Introduction

Light-chain (AL) amyloidosis is a rare disease in which misfolded light chains are deposited in tissues, which may lead to organ failure, disability, and death. We present changes in health-related quality of life (HRQoL) between an initial and a six-month follow-up survey from an observational, community-based study of patients with AL amyloidosis.

Methods

We partnered with patient advocacy groups to recruit a diverse sample of AL amyloidosis patients (n = 341 initial, n=226 at six-months; 66%) to participate in a non-interventional, community-based study. Online surveys were used to assess demographics, disease and treatment characteristics, and health-related quality of life (HRQoL). HRQoL measures included the patient global assessment of change (PGAC), a five-level ordinal item that asks patients to rate how much their condition has improved or worsened since their initial survey, and the SF-36v2® Health Survey (SF-36v2). The SF-36v2 measures HRQoL across eight scales and two component summary scores of functional health and well-being. Higher scores represent better functioning. Paired t-tests were used to examine significant changes within the full sample and key subgroups.

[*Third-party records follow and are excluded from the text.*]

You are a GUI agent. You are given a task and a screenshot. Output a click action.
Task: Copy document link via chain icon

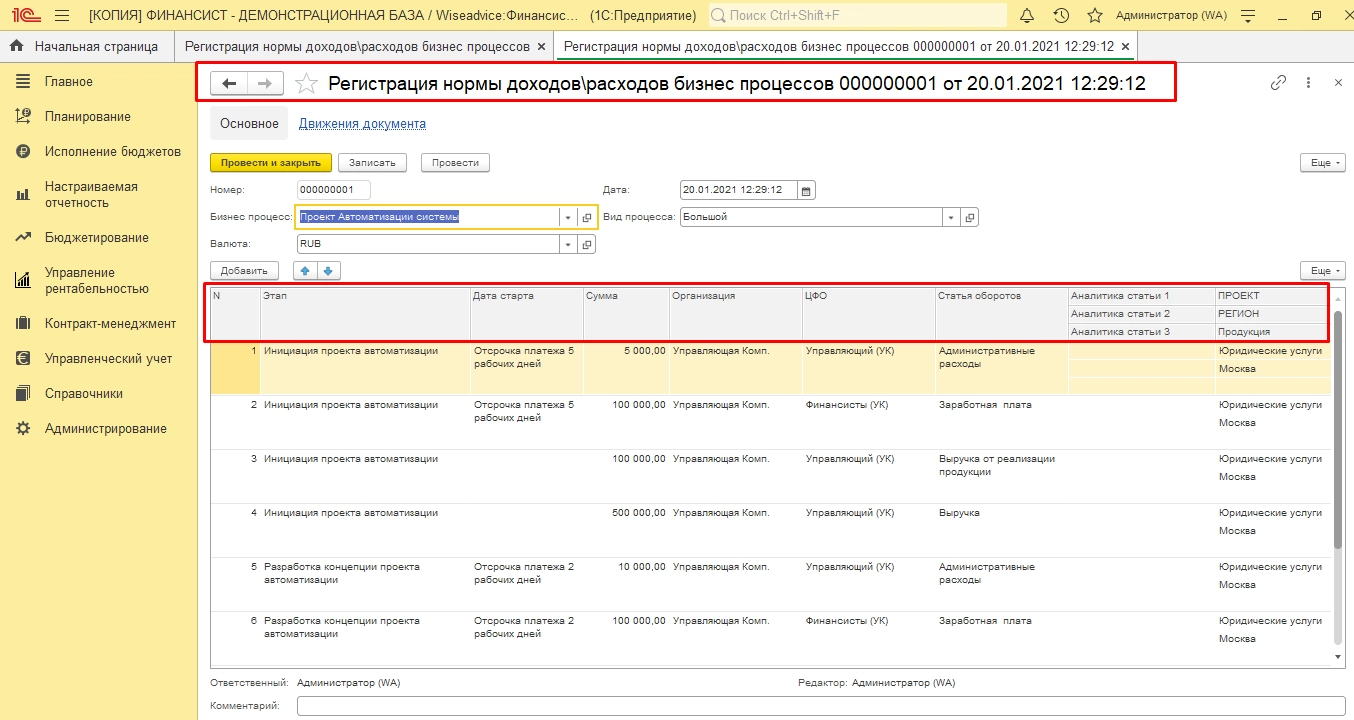pos(1278,84)
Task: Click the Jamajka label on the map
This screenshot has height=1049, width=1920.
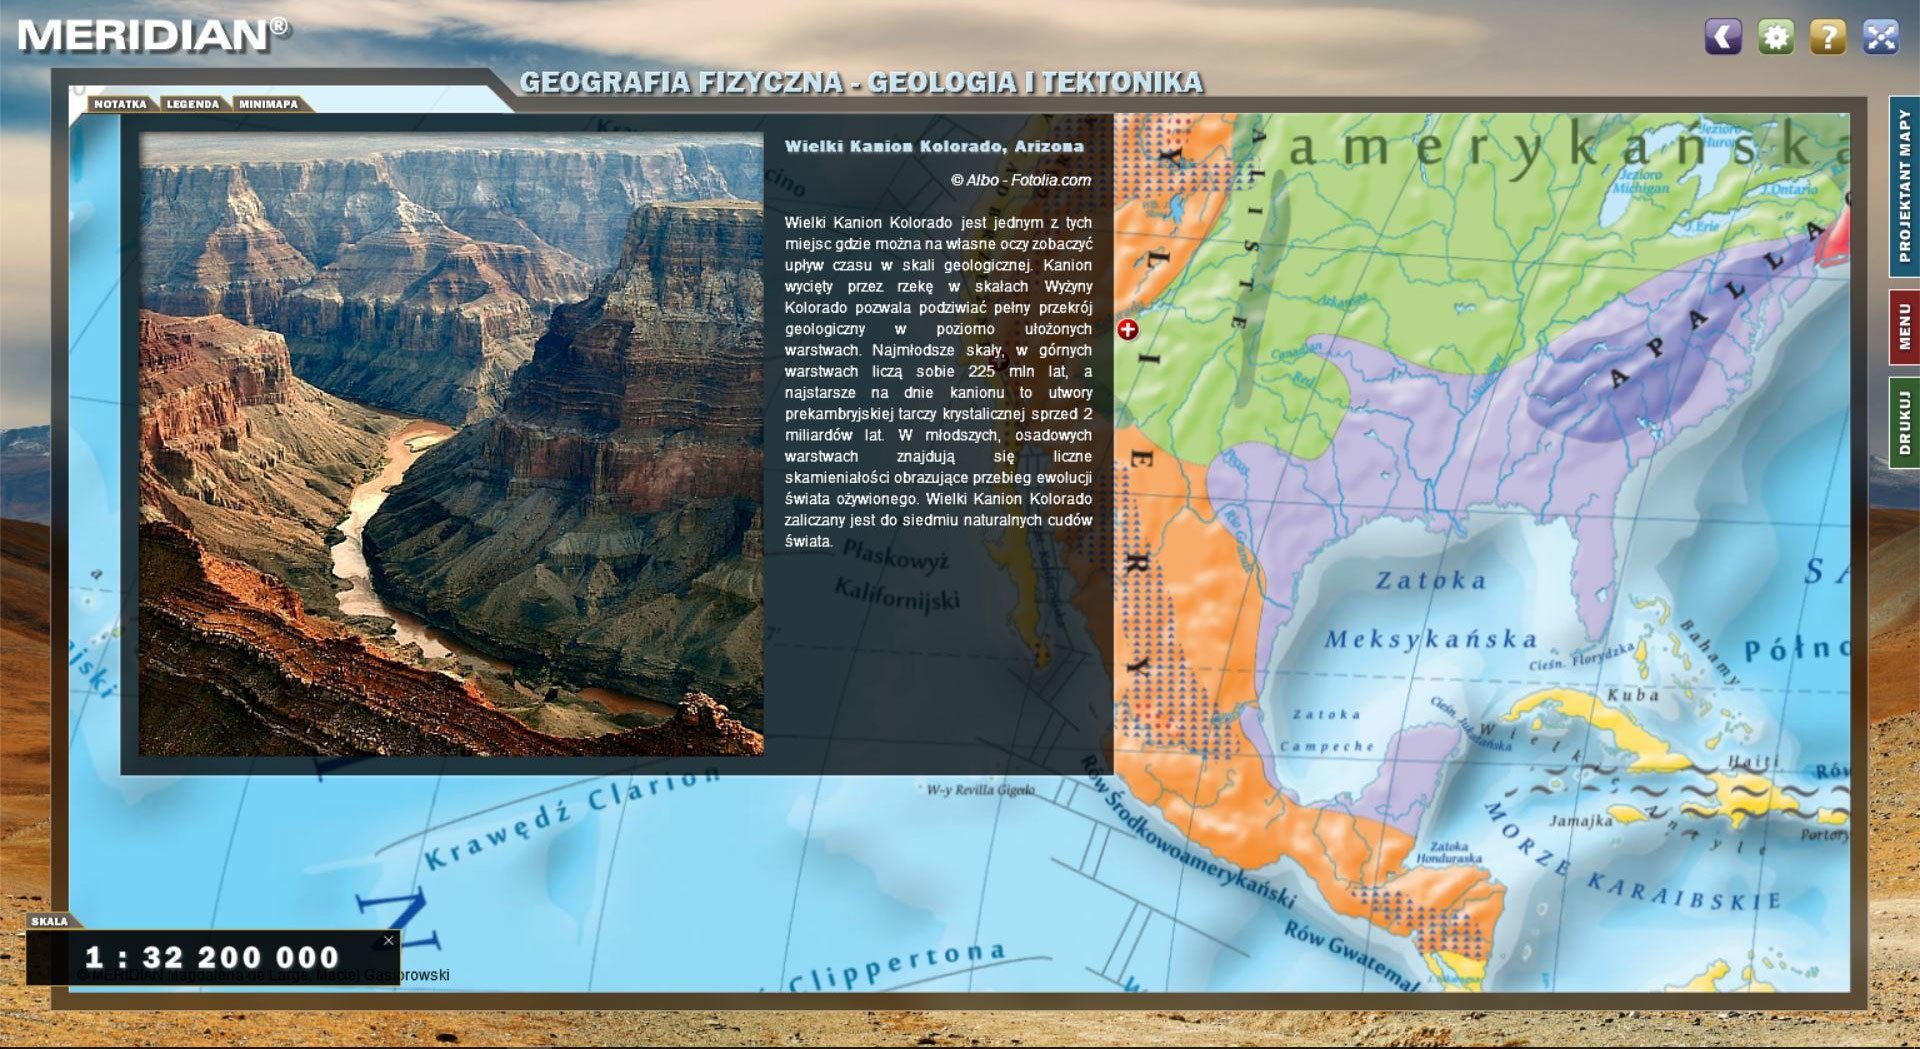Action: pyautogui.click(x=1580, y=821)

ANCOVA methods, controlling for baseline scores, were conducted to compare changes for the following groups: 1) recently treated patients who received treatment during the past year vs. those whose most recent treatment was more than one year ago; and 2) patients who reported improvement vs. worsening over the six-month period on the PGAC. Analysis of variance was used to compare the SF-36v2 scores from AL amyloidosis patients to a sample representing a general population (GP) norm. The GP data were adjusted to the age and gender distribution of the patient sample using separate ordinary least-squares regression models, with each SF-36 scale or summary score as a dependent variable.

Results

At six-month follow-up, patients were 56.3% female, 91.6% white, and an average of 61.3 years of age. Patients' average time since diagnosis was 5 years, and almost half had three or more organs affected by AL amyloidosis (48.7%). The most reported symptoms were fatigue (81.9%), shortness of breath (52.7%), and numbness of arms and legs (46.2%). Over a quarter of patients had received ≥ 5 treatment series (26.1%), and about half were currently or had recently received treatment (49.1%), with 44.7% of patients currently in complete hematologic response. Nearly a third (31.3%) of patients reported that their AL amyloidosis had somewhat or very much improved since the initial survey and 21.0% described their condition as somewhat or very much worse.

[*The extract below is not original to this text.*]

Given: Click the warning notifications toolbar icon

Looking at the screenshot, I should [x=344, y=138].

No significant changes in SF-36v2 scores were observed in the full sample after adjusting for multiple comparisons. Given the stability of SF-36v2 scores over time, significant deficits existed at both baseline and follow-up relative to a GP (Figure 1).

For most scales, the SF-36v2 scores changed positively among patients who described their condition as improved and declined among those whose condition reportedly worsened (Figure 2). Mean change differed significantly by improvement status for Physical Functioning, Role Physical, General Health, and Vitality scales, as well as the Physical Component Score (P<0.05 for all).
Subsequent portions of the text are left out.